Recipe

Redshift Primer

A condensed guide for connecting Meridian to Amazon Redshift clusters, tuning warehouse queries against high-cardinality event streams, and shipping cost-aware analytics without falling into the classic distribution-key traps.

1. Wire the connection

Meridian talks to Redshift over standard Postgres wire protocol on port 5439. Provision a least-privilege user, whitelist the Meridian egress range, and store the credential as an encrypted secret rather than an environment variable for production workloads.

-- 1. Provision the role
CREATE USER meridian_reader WITH PASSWORD '<rotate-me>';
GRANT USAGE ON SCHEMA analytics TO meridian_reader;
GRANT SELECT ON ALL TABLES IN SCHEMA analytics
  TO meridian_reader;

-- 2. Register the cluster
meridian sources add redshift \
  --host warehouse.abc.us-east-1.redshift.amazonaws.com \
  --port 5439 --db analytics --user meridian_reader

2. Pick the right distribution style

Redshift sorts and distributes data at write time. For event tables where Meridian will join on user_id, use a KEY distribution on that column so co-located joins skip the network shuffle. Reference dimensions under a few million rows belong on ALL distribution. Reserve EVEN only for truly unjoined fact tables that exceed the broadcast threshold.

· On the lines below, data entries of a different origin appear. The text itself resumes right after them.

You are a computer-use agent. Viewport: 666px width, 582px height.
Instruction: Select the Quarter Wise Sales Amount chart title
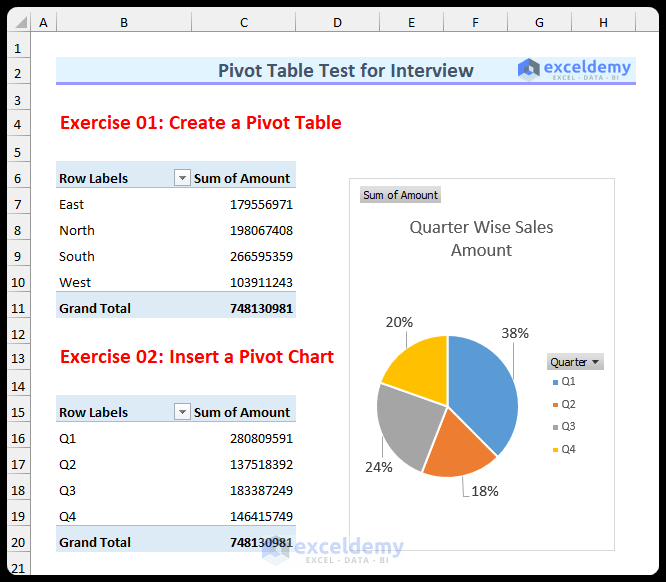click(x=481, y=239)
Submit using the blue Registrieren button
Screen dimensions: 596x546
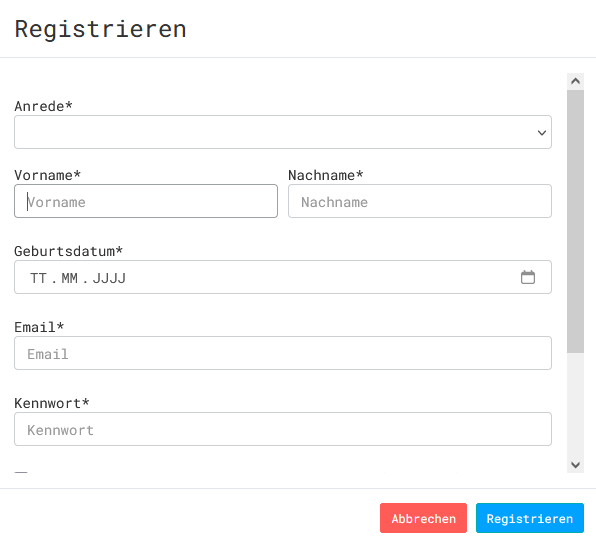click(x=529, y=518)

  • KEY: large fact tables, joined on a stable column
  • ALL: small dimensions read by every node
  • EVEN: load-balanced staging tables with no join key
  • AUTO: let Redshift decide for early-stage schemas

3. Tune for cost and latency

Meridian streams aggregations on a schedule. Enable result caching, pin heavy dashboards to a dedicated WLM queue, and prefer materialized views for nested CTEs that the planner cannot fold. The snippet below shows a sort-key + materialized-view combo that drops a 90-day rollup from 14 seconds to under 400 milliseconds on a 2-node ra3.xlplus cluster.

CREATE MATERIALIZED VIEW analytics.daily_active
DISTKEY (user_id)
SORTKEY (event_day)
AS
SELECT
  date_trunc('day', occurred_at) AS event_day,
  user_id,
  count(*) AS events
FROM analytics.event_stream
WHERE occurred_at > current_date - 90
GROUP BY 1, 2;

REFRESH MATERIALIZED VIEW analytics.daily_active;